PROVIDED RECORDS
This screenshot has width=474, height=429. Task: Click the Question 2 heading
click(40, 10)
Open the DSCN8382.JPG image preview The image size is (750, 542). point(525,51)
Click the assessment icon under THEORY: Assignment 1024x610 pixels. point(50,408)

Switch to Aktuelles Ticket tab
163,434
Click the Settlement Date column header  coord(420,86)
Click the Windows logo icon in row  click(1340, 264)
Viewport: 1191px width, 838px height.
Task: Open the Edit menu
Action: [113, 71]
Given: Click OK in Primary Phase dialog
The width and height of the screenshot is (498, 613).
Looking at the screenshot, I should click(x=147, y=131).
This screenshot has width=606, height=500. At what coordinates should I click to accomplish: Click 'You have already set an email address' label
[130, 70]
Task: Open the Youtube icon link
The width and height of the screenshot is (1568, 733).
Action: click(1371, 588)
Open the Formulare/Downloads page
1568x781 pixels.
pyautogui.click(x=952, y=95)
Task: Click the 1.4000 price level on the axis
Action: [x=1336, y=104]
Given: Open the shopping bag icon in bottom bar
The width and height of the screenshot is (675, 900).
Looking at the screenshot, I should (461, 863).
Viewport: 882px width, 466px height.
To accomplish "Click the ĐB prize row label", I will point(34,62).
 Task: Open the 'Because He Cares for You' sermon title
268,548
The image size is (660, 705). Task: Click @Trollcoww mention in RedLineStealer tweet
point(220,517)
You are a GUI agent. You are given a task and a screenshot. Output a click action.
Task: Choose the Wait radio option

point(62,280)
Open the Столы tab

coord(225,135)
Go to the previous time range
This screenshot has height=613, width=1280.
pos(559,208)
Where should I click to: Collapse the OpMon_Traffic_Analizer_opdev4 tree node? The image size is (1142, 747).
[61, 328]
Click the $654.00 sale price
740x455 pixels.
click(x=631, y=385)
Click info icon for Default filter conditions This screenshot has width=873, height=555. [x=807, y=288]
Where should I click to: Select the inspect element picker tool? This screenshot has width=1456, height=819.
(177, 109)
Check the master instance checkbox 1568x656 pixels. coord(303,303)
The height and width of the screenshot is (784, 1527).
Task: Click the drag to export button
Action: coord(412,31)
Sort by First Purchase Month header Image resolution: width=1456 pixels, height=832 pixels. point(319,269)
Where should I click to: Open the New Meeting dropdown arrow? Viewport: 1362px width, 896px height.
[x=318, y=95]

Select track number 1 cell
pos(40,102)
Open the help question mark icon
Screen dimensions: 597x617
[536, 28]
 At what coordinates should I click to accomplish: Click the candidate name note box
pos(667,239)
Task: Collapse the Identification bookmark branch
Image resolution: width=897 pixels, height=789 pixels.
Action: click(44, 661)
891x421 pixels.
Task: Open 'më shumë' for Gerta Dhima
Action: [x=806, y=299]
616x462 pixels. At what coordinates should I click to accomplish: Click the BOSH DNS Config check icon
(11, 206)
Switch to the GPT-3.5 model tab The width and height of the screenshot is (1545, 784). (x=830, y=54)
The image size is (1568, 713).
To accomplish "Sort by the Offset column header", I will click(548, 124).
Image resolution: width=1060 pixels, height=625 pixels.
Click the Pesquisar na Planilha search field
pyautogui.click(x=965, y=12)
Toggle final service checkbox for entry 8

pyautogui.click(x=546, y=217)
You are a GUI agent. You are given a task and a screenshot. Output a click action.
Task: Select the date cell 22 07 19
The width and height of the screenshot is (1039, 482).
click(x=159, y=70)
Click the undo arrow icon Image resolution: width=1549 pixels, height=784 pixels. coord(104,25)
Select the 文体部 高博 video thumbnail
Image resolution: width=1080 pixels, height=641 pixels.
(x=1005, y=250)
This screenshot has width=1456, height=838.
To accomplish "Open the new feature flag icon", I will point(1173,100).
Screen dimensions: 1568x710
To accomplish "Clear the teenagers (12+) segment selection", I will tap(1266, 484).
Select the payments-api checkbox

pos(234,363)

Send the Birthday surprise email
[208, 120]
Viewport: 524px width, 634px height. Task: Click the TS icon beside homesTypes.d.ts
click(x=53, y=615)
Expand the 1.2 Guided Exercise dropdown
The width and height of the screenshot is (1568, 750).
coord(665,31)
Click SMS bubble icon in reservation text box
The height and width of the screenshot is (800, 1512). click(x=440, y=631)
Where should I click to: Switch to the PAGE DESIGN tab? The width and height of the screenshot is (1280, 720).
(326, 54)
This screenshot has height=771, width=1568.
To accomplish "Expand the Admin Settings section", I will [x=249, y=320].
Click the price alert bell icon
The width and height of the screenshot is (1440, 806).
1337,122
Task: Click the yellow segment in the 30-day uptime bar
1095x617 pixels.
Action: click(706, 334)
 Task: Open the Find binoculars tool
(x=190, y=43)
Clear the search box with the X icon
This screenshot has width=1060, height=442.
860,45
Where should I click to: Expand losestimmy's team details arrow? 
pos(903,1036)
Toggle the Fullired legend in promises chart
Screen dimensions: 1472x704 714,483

PROBLEM STATEMENT
Please rewrite the listing above with "Where should I click to" changed to "Where do I click to" everywhere, leaving everything else the same.

SOLUTION TO THE EXERCISE
This screenshot has width=474, height=429. Task: Click the Question 2 heading
click(40, 10)
Open the DSCN8382.JPG image preview The image size is (750, 542). point(525,51)
Click the assessment icon under THEORY: Assignment 1024x610 pixels. point(50,408)

Switch to Aktuelles Ticket tab
163,434
Click the Settlement Date column header  coord(420,86)
Click the Windows logo icon in row  click(1340, 264)
Viewport: 1191px width, 838px height.
Task: Open the Edit menu
Action: [113, 71]
Given: Click OK in Primary Phase dialog
The width and height of the screenshot is (498, 613).
Looking at the screenshot, I should click(x=147, y=131).
This screenshot has width=606, height=500. At what coordinates should I click to accomplish: Click 'You have already set an email address' label
[130, 70]
Task: Open the Youtube icon link
The width and height of the screenshot is (1568, 733).
Action: click(1371, 588)
Open the Formulare/Downloads page
1568x781 pixels.
pyautogui.click(x=952, y=95)
Task: Click the 1.4000 price level on the axis
Action: [x=1336, y=104]
Given: Open the shopping bag icon in bottom bar
The width and height of the screenshot is (675, 900).
Looking at the screenshot, I should (461, 863).
Viewport: 882px width, 466px height.
To accomplish "Click the ĐB prize row label", I will point(34,62).
 Task: Open the 'Because He Cares for You' sermon title
268,548
The image size is (660, 705). Task: Click @Trollcoww mention in RedLineStealer tweet
point(220,517)
You are a GUI agent. You are given a task and a screenshot. Output a click action.
Task: Choose the Wait radio option

point(62,280)
Open the Столы tab

coord(225,135)
Go to the previous time range
This screenshot has height=613, width=1280.
pos(559,208)
Where do I click to: Collapse the OpMon_Traffic_Analizer_opdev4 tree node? The image size is (1142, 747).
[61, 328]
Click the $654.00 sale price
740x455 pixels.
click(x=631, y=385)
Click info icon for Default filter conditions This screenshot has width=873, height=555. [x=807, y=288]
Where do I click to: Select the inspect element picker tool? This screenshot has width=1456, height=819.
(177, 109)
Check the master instance checkbox 1568x656 pixels. coord(303,303)
The height and width of the screenshot is (784, 1527).
Task: Click the drag to export button
Action: coord(412,31)
Sort by First Purchase Month header Image resolution: width=1456 pixels, height=832 pixels. point(319,269)
Where do I click to: Open the New Meeting dropdown arrow? Viewport: 1362px width, 896px height.
[x=318, y=95]

Select track number 1 cell
pos(40,102)
Open the help question mark icon
Screen dimensions: 597x617
[536, 28]
 At what coordinates should I click to accomplish: Click the candidate name note box
pos(667,239)
Task: Collapse the Identification bookmark branch
Image resolution: width=897 pixels, height=789 pixels.
Action: click(44, 661)
891x421 pixels.
Task: Open 'më shumë' for Gerta Dhima
Action: [x=806, y=299]
616x462 pixels. At what coordinates should I click to accomplish: Click the BOSH DNS Config check icon
(11, 206)
Switch to the GPT-3.5 model tab The width and height of the screenshot is (1545, 784). (x=830, y=54)
The image size is (1568, 713).
To accomplish "Sort by the Offset column header", I will click(548, 124).
Image resolution: width=1060 pixels, height=625 pixels.
Click the Pesquisar na Planilha search field
pyautogui.click(x=965, y=12)
Toggle final service checkbox for entry 8

pyautogui.click(x=546, y=217)
You are a GUI agent. You are given a task and a screenshot. Output a click action.
Task: Select the date cell 22 07 19
The width and height of the screenshot is (1039, 482).
click(x=159, y=70)
Click the undo arrow icon Image resolution: width=1549 pixels, height=784 pixels. coord(104,25)
Select the 文体部 高博 video thumbnail
Image resolution: width=1080 pixels, height=641 pixels.
(x=1005, y=250)
This screenshot has width=1456, height=838.
To accomplish "Open the new feature flag icon", I will point(1173,100).
Screen dimensions: 1568x710
To accomplish "Clear the teenagers (12+) segment selection", I will tap(1266, 484).
Select the payments-api checkbox

pos(234,363)

Send the Birthday surprise email
[208, 120]
Viewport: 524px width, 634px height. Task: Click the TS icon beside homesTypes.d.ts
click(x=53, y=615)
Expand the 1.2 Guided Exercise dropdown
The width and height of the screenshot is (1568, 750).
coord(665,31)
Click SMS bubble icon in reservation text box
The height and width of the screenshot is (800, 1512). click(x=440, y=631)
Where do I click to: Switch to the PAGE DESIGN tab? The width and height of the screenshot is (1280, 720).
(326, 54)
This screenshot has height=771, width=1568.
To accomplish "Expand the Admin Settings section", I will [x=249, y=320].
Click the price alert bell icon
The width and height of the screenshot is (1440, 806).
1337,122
Task: Click the yellow segment in the 30-day uptime bar
1095x617 pixels.
Action: click(706, 334)
 Task: Open the Find binoculars tool
(x=190, y=43)
Clear the search box with the X icon
This screenshot has width=1060, height=442.
860,45
Where do I click to: Expand losestimmy's team details arrow? 
pos(903,1036)
Toggle the Fullired legend in promises chart
Screen dimensions: 1472x704 714,483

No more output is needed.